Whether you’ve grown your own favorite varieties at home, invested in a flat of multicolored heirlooms at the farmers market or been the lucky recipient of a bumper crop from a generous neighbor or friend, you’re well aware that as soon as a tomato is plucked from the vine its clock is ticking. Highly perishable and susceptible to bruising, fruit flies and blight, these precious fruits must be handled carefully, never refrigerated and eaten as soon as possible. With so many stunning varieties—in a rainbow of colors and diverse flavors—and only a few short weeks to enjoy them, you’ve got to come up with as many ways to eat tomatoes as you can, indulging daily at breakfast, lunch and dinner.
Towards the end of the season, most farmers markets will sell “seconds” at a discounted rate, still just as delicious as their pristine counterparts but readier to eat, so to speak. To find your local market in the five counties of Eastern Massachusetts, see our Farmers Market Listing on our website, edibleboston.com, sponsored by Iggy’s Bread of the World.
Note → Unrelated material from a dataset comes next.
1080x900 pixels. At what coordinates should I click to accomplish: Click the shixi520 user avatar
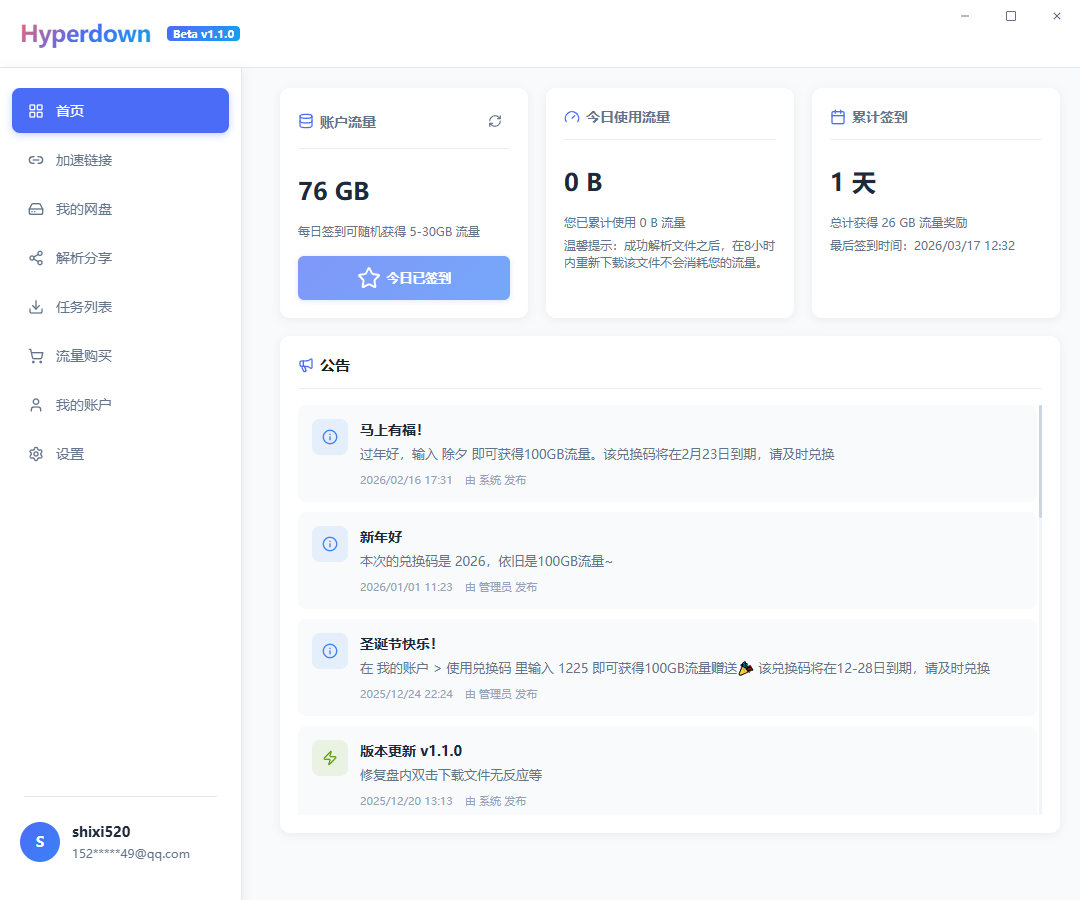pos(40,842)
When your tomatoes are just this side of overripe, make the most of them with the following recipes
• Sauté diced tomatoes with garlic and onion in a skillet until fragrant and releasing their juices, then season with salt and pepper and crack four farm eggs on top; cover and steam until the eggs are cooked to your liking. For the of-the-moment Middle Eastern breakfast called shakshuka, add feta and warming spices to the sauce—like cinnamon, cumin and coriander—and shower the finished dish with lemon juice and cilantro. For a decidedly more Italian take on tomatoes with eggs, make them “in Purgatory,” using chili flakes and basil in the sauce and topping the eggs with finely grated Parmigiano Reggiano and tons of cracked pepper. Serve both dishes with plenty of toasted bread for dipping.
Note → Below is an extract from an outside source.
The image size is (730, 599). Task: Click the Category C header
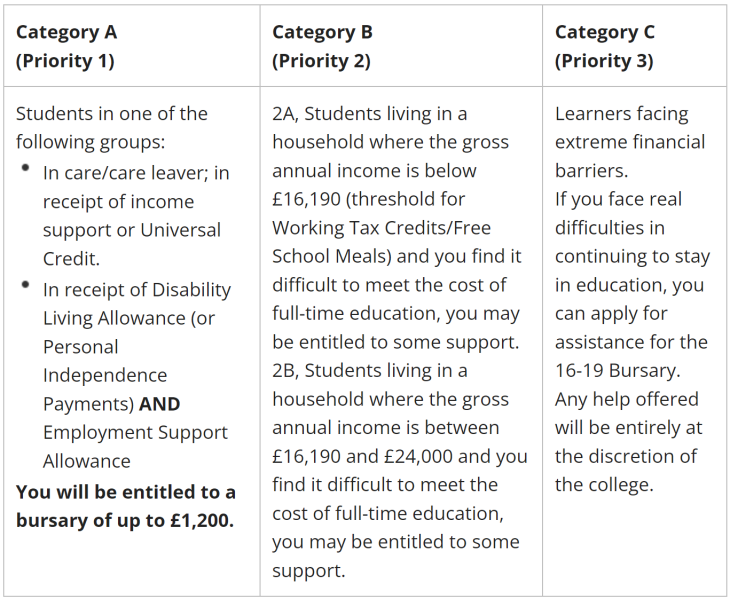tap(605, 32)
• Make your own “sun-dried” tomatoes, seasoned with garlic and herbs, using the lowest setting on your oven and the convection fan (or a dehydrator if you have one). Use in place of fresh tomatoes on your next BLT for an extra-strength punch of concentrated tomato flavor, slathered with homemade basil aïoli for good measure. • Slice the biggest heirlooms you can find into thick slabs, removing any bruises or skin splits, and arrange on a rimmed oven-safe platter. Drizzle with olive oil, scatter sliced shallots, peeled garlic cloves and sprigs of fresh thyme over the top, season heartily with salt and pepper and roast in a hot oven until slumped and fragrant. Bring the hot platter to the table with a basket of toasted peasant bread, a bunch of basil, a few balls of cream-filled burrata and a bottle of syrupy aged balsamic vinegar for make-your-own caprese sandwiches. Blend any leftover roasted tomatoes with a dash of cream for the most delicious cream of tomato soup you’ll ever eat.
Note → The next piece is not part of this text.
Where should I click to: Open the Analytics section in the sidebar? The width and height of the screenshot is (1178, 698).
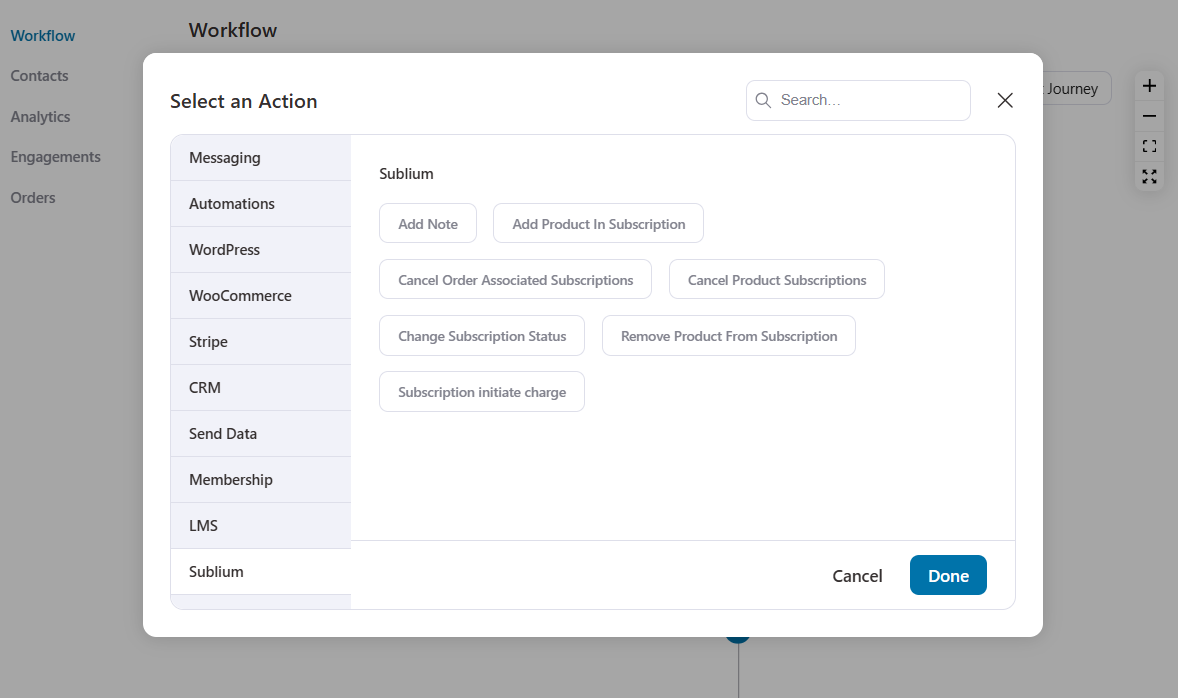40,116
• For a really traditional Spanish gazpacho, fill a blender with chopped tomatoes (skins, cores, seeds and all), a few diced cucumbers, peppers and a quartered white onion. Add 2 slices of bread, torn, a dribble of olive oil and a splash of red wine vinegar, a handful of fresh herbs of your choice and a hot chili if you’re so inclined. Blend, adding water if needed, season with salt and pepper and serve chilled on a hot night.
• Slice a pint basket of mixed cherry tomatoes into half moons and toss with sliced scallions, lime juice, chopped cilantro and a minced jalapeño. Fold in a diced avocado at the very last minute and spoon over grilled fish or chicken.
• To really stretch the tomato abundance into another season, take a late summer afternoon and make sauce to put up in sterilized jars or, for a much easier task, coarsely chop your extra-ripe tomatoes and freeze in zip-top bags. In mid-winter, make sauce for a burst of summertime flavor in the coldest season.